If he continually reposts links from specific sources, you have the option of hovering over the dropdown arrow beside the item in your newsfeed (top right), and selecting “hide all from [original poster X]”.

Finally, you might want to create lists for different “classes” of friends – just select Acquaintances in the Friends dropdown for your nephew, and then change the newsfeed settings for Acquaintances. I haven’t done this myself, so can’t offer advice – but I think this would do what you want it to.

Adagio's avatar

I have absolutely no idea how to do anything on Facebook other than write comments and send messages, it is not my thing at all. Thanks @glacial for your information, maybe I will be able to achieve what I want to.

Having just added him as a “friend”, if I now “unfriend” him does he received notification of that or can I just do it quietly without him being aware?

glacial's avatar

@Adagio He won’t get a notification, but if he’s at all aware of his friends list, or pays attention to his newsfeed, he will probably notice that you have unfriended him. A lot of people say that the perfect response to getting an unwanted invitation is to friend then immediately unfriend, but in my experience, it seems to result in more hurt feelings than necessary.

If you’re going to do it, I would suggest sending him a note saying that you only have the account for the four specific people you can’t otherwise keep up with, that you hardly use Facebook, and you really want to keep the list strictly to them. This at once tells him why you’re unfriending him (so he doesn’t have to make up a worse story in his mind) and keeps you honest (because, hey – it’s actually true!).

Adagio's avatar

@glacial I’ve unclicked the follow button, maybe that will mean I don’t get anything from him, I guess I will know by tomorrow morning if it worked, fingers crossed : ^)

glacial's avatar

@Adagio Let me know! I’ve been wondering exactly what that does. ;)

CWOTUS's avatar

Just start twerking Facebook, and he’ll more than likely block you, and you won’t have to worry about him.

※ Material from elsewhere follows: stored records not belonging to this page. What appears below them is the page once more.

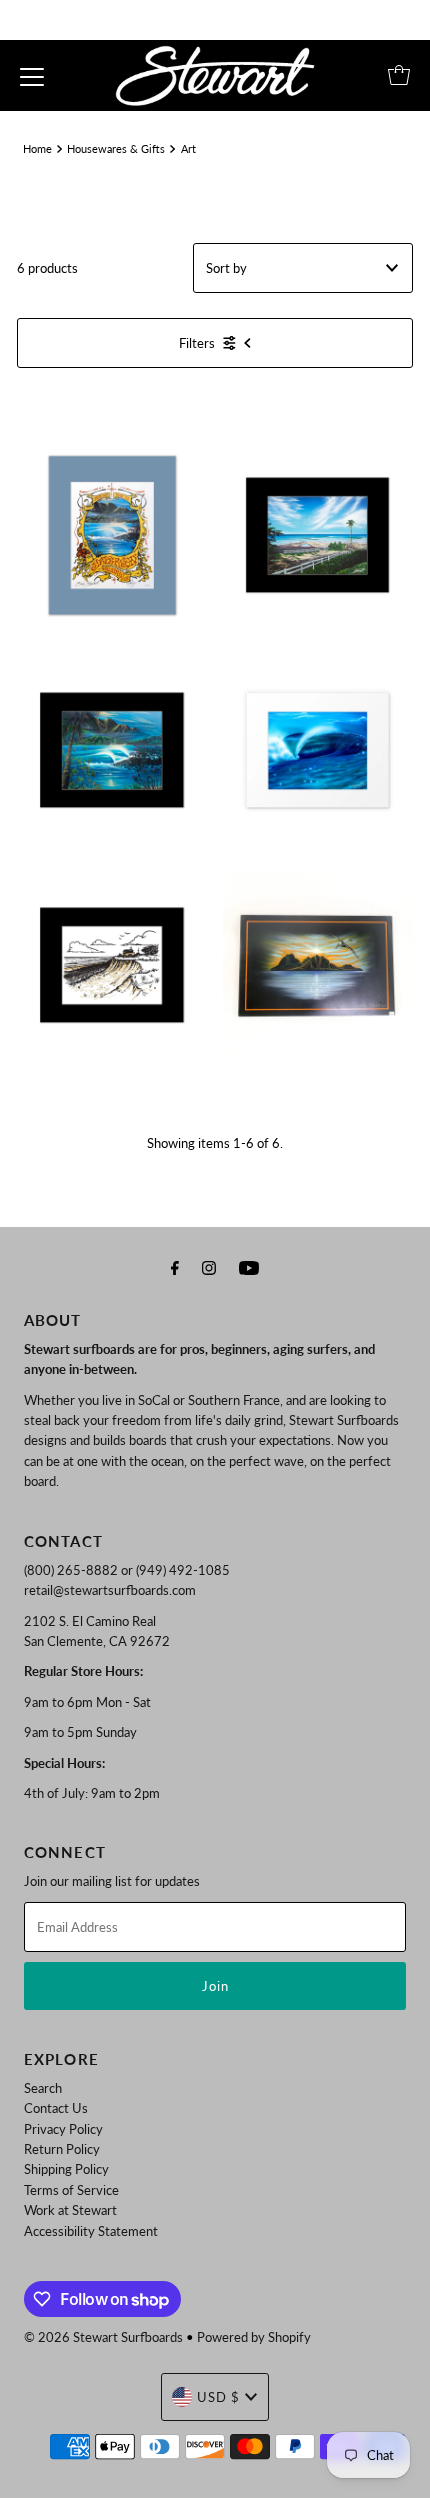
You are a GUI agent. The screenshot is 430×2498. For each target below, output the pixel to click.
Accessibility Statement (91, 2231)
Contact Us (56, 2108)
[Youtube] (249, 1267)
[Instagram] (209, 1267)
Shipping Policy (66, 2169)
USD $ (218, 2397)
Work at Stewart (70, 2210)
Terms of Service (71, 2190)
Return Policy (62, 2149)
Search (43, 2088)
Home (37, 148)
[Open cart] (399, 75)
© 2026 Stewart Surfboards (103, 2337)
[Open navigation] (32, 75)
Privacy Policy (63, 2129)
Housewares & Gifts (116, 148)
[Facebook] (175, 1267)
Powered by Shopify (254, 2337)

Seriously, though, your network is going to increase if you start to allow more and more people into it. Your nephew is just the start, if you make that start. So you should resign yourself to allowing him in… and then someone else after that, someone important to one of your existing contacts… and then someone new, etc. After all, that’s what Facebook is for. Yes, you can set your privacy settings to exclude everyone from your notifications except the two people you’re there to keep up with, and block notifications from all others except them, too. But why be on Facebook, accepting invitations from others, and do that?

I recommend that you broaden your outlook and your network both.

Adagio's avatar

@glacial I wanted to let you know that I have received no posts through my nephew’s page so I think un-following someone is the way to go, allowing you to be “friends” while not being inundated with all their stuff : ^)

glacial's avatar

@Adagio Thanks for the update – glad that worked!